Franziska Zumbrunn: Eine Geburt im Geburtshaus verläuft grundsätzlich physiologisch. Das heisst sie verläuft ohne Interventionen. Es stehen der Gebärenden verschiedenste Möglichkeiten zur Verfügung, Wehen zu verarbeiten. Die Hebammen haben ein grosses Fachwissen und bieten alternative Unterstützung an. Nebst dem gibt es die Möglichkeit der medikamentösen Unterstützung, falls nötig. Anwesend sind die werdenden Eltern, die betreuende Hebamme, in den meisten Häusern eine zweite Hebamme im Hintergrund. Auch sind ältere Geschwister oder Freunde der Eltern (falls gewünscht) willkommen. In einigen Häusern kann auch ein Arzt zur Geburt dazu gerufen werden. Dies ist jedoch nur in seltenen Situationen nötig.
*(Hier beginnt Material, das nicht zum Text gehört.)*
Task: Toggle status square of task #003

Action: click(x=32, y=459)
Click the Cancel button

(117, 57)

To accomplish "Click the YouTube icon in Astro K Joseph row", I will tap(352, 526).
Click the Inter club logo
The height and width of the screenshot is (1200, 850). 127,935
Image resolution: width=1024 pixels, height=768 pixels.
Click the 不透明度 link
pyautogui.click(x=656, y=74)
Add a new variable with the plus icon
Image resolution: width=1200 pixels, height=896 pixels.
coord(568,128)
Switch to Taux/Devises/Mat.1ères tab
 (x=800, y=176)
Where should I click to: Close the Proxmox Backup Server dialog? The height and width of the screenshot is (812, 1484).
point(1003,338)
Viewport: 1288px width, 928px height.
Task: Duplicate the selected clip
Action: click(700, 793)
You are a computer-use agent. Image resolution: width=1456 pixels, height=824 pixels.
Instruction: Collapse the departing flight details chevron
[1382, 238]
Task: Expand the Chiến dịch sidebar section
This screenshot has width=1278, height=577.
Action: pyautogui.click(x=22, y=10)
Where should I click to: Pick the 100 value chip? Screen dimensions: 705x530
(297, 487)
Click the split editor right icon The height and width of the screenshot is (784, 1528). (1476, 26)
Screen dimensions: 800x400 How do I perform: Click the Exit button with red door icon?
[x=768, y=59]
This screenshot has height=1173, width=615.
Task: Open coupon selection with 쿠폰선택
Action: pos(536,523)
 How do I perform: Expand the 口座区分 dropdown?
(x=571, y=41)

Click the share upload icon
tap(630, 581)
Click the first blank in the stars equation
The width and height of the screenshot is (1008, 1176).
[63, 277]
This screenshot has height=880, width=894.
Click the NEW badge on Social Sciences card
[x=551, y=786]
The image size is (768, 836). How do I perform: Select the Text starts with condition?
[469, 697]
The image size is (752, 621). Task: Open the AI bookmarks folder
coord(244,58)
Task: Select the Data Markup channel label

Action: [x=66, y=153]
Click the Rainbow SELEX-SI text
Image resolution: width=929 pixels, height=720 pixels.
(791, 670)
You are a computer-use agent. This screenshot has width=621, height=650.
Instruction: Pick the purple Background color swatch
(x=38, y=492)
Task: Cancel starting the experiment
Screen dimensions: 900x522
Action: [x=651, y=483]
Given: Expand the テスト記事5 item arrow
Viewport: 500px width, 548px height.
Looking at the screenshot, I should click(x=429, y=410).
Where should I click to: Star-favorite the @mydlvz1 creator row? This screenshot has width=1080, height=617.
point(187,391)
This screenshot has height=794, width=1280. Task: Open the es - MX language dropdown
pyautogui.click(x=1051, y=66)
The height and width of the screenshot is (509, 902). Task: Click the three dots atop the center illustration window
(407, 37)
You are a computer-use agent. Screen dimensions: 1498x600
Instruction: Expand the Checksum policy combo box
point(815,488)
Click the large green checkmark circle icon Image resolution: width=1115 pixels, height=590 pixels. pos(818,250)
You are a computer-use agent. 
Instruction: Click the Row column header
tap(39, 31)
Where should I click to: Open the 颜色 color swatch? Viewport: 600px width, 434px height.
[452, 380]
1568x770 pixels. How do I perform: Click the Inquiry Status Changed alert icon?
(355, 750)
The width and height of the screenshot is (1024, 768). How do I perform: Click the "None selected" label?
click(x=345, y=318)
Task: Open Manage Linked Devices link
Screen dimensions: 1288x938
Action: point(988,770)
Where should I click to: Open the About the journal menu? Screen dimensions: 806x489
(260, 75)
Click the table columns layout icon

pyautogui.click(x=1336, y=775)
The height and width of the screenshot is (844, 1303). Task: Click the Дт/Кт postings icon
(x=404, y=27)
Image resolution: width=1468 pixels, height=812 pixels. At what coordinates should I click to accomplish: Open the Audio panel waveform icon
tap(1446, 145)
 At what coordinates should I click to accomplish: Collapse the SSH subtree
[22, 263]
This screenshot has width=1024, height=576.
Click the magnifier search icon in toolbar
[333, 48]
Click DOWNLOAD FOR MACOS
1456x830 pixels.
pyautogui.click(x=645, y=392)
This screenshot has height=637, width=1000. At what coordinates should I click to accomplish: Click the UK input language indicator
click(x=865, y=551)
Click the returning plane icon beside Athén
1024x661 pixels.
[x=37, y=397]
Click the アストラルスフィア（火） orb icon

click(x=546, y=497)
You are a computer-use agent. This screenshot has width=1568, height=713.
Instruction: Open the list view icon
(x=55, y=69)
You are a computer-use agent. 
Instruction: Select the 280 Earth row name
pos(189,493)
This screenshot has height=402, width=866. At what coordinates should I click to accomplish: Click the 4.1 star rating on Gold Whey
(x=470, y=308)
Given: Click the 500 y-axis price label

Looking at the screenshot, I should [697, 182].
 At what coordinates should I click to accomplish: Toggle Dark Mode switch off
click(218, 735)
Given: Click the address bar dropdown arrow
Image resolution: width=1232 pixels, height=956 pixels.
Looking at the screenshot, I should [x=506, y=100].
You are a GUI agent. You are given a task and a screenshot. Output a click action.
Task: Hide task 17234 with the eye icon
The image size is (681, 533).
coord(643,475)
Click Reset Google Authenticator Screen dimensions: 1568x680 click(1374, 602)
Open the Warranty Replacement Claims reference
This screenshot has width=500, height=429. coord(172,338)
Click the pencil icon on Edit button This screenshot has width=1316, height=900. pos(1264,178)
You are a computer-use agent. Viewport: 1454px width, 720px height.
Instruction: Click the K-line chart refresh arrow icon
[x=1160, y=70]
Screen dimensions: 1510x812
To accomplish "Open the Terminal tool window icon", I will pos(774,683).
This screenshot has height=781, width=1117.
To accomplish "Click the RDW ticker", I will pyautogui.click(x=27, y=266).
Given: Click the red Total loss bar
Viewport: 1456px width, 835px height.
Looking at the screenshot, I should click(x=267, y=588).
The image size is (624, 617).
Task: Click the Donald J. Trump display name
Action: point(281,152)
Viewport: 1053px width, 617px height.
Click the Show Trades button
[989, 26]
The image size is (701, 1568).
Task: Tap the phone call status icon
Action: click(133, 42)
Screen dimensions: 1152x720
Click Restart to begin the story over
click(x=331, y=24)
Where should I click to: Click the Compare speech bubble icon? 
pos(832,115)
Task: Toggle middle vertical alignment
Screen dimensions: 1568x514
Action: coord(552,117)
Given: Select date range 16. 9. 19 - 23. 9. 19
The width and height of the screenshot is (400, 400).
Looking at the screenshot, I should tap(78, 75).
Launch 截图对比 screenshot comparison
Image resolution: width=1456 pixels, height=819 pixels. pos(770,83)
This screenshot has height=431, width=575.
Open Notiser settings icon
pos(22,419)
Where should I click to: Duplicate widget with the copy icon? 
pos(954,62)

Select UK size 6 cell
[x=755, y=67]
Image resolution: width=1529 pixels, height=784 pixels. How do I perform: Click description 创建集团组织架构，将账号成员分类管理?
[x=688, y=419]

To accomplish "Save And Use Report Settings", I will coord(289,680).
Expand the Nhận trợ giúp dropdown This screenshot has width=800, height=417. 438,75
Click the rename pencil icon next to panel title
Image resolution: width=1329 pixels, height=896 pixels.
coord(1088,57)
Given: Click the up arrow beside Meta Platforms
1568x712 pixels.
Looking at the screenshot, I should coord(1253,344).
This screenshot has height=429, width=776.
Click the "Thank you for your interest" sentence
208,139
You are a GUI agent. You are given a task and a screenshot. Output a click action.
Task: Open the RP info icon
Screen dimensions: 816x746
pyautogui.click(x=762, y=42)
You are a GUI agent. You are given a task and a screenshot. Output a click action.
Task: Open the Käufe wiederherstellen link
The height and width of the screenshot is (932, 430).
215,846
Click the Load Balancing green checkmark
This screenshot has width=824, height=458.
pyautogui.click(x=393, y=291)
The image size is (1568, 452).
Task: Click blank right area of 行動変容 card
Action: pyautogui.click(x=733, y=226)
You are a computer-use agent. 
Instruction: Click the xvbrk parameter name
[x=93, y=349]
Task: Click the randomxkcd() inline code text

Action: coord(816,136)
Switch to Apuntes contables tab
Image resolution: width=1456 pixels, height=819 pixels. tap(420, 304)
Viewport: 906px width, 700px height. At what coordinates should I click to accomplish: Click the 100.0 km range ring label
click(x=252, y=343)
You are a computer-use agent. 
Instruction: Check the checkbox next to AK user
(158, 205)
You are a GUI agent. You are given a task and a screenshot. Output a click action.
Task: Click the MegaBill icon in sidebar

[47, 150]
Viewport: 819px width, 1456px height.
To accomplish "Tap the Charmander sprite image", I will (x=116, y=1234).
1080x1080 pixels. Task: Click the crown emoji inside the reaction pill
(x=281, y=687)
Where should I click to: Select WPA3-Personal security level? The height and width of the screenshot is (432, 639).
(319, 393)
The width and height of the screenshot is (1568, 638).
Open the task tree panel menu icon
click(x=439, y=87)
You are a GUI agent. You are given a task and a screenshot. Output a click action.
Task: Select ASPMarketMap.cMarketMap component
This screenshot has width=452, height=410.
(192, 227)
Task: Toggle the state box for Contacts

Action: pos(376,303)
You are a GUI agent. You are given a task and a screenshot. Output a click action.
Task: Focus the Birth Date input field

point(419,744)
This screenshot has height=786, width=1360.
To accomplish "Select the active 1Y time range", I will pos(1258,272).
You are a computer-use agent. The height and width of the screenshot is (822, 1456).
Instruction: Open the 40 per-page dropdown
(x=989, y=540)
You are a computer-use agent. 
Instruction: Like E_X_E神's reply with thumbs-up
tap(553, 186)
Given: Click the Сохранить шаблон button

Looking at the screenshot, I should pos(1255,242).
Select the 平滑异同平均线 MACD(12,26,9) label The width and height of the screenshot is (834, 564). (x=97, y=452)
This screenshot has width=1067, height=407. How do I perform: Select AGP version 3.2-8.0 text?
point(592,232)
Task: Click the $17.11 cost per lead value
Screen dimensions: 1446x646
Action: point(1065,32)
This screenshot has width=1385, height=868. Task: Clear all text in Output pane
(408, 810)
swissmom: Welche Möglichkeiten zur Schmerzregulierung stehen im Geburtshaus zur Verfügung?

Franziska Zumbrunn: Unsere Erfahrung zeigt, dass eine kontinuierliche Betreuung durch die Hebamme, welche das Vertrauen in der Schwangerschaft schon aufgebaut hat, die beste Unterstützung bietet. Natürlich besteht das Angebot auch aus: Akupunktur, Homöopathie, Aromatherapie, Schüsslersalze, Massagen, Wickel und Bäder. Auch können wir auf  schulmedizinische  Medikamente zurückgreifen.

swissmom: Was wird gemacht, wenn während der Geburt unvorhergesehene Komplikationen auftreten?

Franziska Zumbrunn: Grundsätzlich kündigen sich Komplikationen durch Vorboten an. Wenn eine dieser Komplikationen eintritt, wird die Frau umgehend in ein Spital eingewiesen. Nach der Behandlung im Spital, kann die Wöchnerin zu uns ins stationäre Wochenbett zurückkehren, und sich erholen (Nicht in allen Häusern möglich).

swissmom: Werden die Kosten, welche vor, während und nach der Geburt im Geburtshaus entstehen, von der Grundversicherung abgedeckt?

Franziska Zumbrunn: Die stationäre Leistung wird in vielen Geburtshäusern von Krankenkassen und Kanton bezahlt. Im Geburtshaus ambra ist dies seit 2012 der Fall. Das heisst das Geburtshaus ist auf der kantonalen Spitalliste. Somit haben wir den definitiven Leistungsauftrag. Die ambulanten Leistungen werden von den Krankenkassen aus der Grundversicherung bezahlt. Diese Leistungen beinhalten Schwangerschaftskontrollen, diverse Blutentnahmen und Abstriche, Herztonkontrollen, diverse Medikamente, Geburtsleistungen, das ambulante Wochenbett, die Nachkontrolle und Stillberatungen.